— start INFORMATION SUPPLIED —

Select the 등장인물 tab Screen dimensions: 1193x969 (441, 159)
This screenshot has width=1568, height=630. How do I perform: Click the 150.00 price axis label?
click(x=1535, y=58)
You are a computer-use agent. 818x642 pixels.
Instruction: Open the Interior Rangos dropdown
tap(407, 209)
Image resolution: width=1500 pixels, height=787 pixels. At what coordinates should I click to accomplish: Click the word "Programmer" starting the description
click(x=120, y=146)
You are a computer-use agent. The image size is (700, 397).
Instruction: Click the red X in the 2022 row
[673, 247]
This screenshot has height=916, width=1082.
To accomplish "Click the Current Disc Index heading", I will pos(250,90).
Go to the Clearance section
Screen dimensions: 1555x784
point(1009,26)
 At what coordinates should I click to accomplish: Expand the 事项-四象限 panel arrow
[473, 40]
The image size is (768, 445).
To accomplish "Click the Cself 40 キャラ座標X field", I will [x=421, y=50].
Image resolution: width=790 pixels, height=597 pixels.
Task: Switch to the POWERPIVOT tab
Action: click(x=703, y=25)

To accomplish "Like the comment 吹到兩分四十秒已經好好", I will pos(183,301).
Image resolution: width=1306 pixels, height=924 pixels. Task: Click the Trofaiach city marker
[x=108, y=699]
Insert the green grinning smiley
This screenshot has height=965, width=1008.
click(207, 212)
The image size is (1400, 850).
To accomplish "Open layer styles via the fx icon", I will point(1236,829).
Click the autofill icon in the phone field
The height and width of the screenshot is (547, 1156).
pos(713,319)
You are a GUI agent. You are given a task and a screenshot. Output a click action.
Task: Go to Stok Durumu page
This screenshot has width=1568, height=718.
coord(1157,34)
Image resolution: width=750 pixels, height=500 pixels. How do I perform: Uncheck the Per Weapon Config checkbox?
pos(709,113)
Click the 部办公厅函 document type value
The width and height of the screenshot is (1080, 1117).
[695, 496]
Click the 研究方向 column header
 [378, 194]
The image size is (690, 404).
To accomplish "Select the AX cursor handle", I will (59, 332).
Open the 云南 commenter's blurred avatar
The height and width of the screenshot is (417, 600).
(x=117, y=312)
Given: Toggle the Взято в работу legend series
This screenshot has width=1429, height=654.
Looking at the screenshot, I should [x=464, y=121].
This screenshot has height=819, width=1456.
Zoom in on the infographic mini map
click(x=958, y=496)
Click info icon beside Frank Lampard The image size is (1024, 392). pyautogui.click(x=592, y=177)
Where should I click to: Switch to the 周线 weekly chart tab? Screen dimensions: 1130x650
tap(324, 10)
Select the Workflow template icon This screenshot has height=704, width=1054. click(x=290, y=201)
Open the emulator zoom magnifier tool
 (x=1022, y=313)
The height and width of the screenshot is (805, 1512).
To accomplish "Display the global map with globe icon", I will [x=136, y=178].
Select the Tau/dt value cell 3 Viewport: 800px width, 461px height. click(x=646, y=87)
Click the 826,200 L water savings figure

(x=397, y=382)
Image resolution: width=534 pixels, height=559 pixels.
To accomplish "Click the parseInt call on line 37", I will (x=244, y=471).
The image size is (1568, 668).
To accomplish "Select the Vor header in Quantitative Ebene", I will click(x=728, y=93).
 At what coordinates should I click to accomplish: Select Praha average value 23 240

— end INFORMATION SUPPLIED —

# TASK GOAL:
Rewrite all of the rows above, substituting "Command" for each occurrence of "Instruction" and leaving every other part untouched.

# SOLVED EXERCISE:
Select the 등장인물 tab Screen dimensions: 1193x969 (441, 159)
This screenshot has width=1568, height=630. How do I perform: Click the 150.00 price axis label?
click(x=1535, y=58)
You are a computer-use agent. 818x642 pixels.
Command: Open the Interior Rangos dropdown
tap(407, 209)
Image resolution: width=1500 pixels, height=787 pixels. At what coordinates should I click to accomplish: Click the word "Programmer" starting the description
click(x=120, y=146)
You are a computer-use agent. The image size is (700, 397).
Command: Click the red X in the 2022 row
[673, 247]
This screenshot has height=916, width=1082.
To accomplish "Click the Current Disc Index heading", I will pos(250,90).
Go to the Clearance section
Screen dimensions: 1555x784
point(1009,26)
 At what coordinates should I click to accomplish: Expand the 事项-四象限 panel arrow
[473, 40]
The image size is (768, 445).
To accomplish "Click the Cself 40 キャラ座標X field", I will [x=421, y=50].
Image resolution: width=790 pixels, height=597 pixels.
Task: Switch to the POWERPIVOT tab
Action: click(x=703, y=25)

To accomplish "Like the comment 吹到兩分四十秒已經好好", I will pos(183,301).
Image resolution: width=1306 pixels, height=924 pixels. Task: Click the Trofaiach city marker
[x=108, y=699]
Insert the green grinning smiley
This screenshot has height=965, width=1008.
click(207, 212)
The image size is (1400, 850).
To accomplish "Open layer styles via the fx icon", I will point(1236,829).
Click the autofill icon in the phone field
The height and width of the screenshot is (547, 1156).
pos(713,319)
You are a GUI agent. You are given a task and a screenshot. Output a click action.
Task: Go to Stok Durumu page
This screenshot has width=1568, height=718.
coord(1157,34)
Image resolution: width=750 pixels, height=500 pixels. How do I perform: Uncheck the Per Weapon Config checkbox?
pos(709,113)
Click the 部办公厅函 document type value
The width and height of the screenshot is (1080, 1117).
[695, 496]
Click the 研究方向 column header
 [378, 194]
The image size is (690, 404).
To accomplish "Select the AX cursor handle", I will (59, 332).
Open the 云南 commenter's blurred avatar
The height and width of the screenshot is (417, 600).
(x=117, y=312)
Given: Toggle the Взято в работу legend series
This screenshot has width=1429, height=654.
Looking at the screenshot, I should [x=464, y=121].
This screenshot has height=819, width=1456.
Zoom in on the infographic mini map
click(x=958, y=496)
Click info icon beside Frank Lampard The image size is (1024, 392). pyautogui.click(x=592, y=177)
Where should I click to: Switch to the 周线 weekly chart tab? Screen dimensions: 1130x650
tap(324, 10)
Select the Workflow template icon This screenshot has height=704, width=1054. click(x=290, y=201)
Open the emulator zoom magnifier tool
 (x=1022, y=313)
The height and width of the screenshot is (805, 1512).
To accomplish "Display the global map with globe icon", I will [x=136, y=178].
Select the Tau/dt value cell 3 Viewport: 800px width, 461px height. click(x=646, y=87)
Click the 826,200 L water savings figure

(x=397, y=382)
Image resolution: width=534 pixels, height=559 pixels.
To accomplish "Click the parseInt call on line 37", I will (x=244, y=471).
The image size is (1568, 668).
To accomplish "Select the Vor header in Quantitative Ebene", I will click(x=728, y=93).
 At what coordinates should I click to accomplish: Select Praha average value 23 240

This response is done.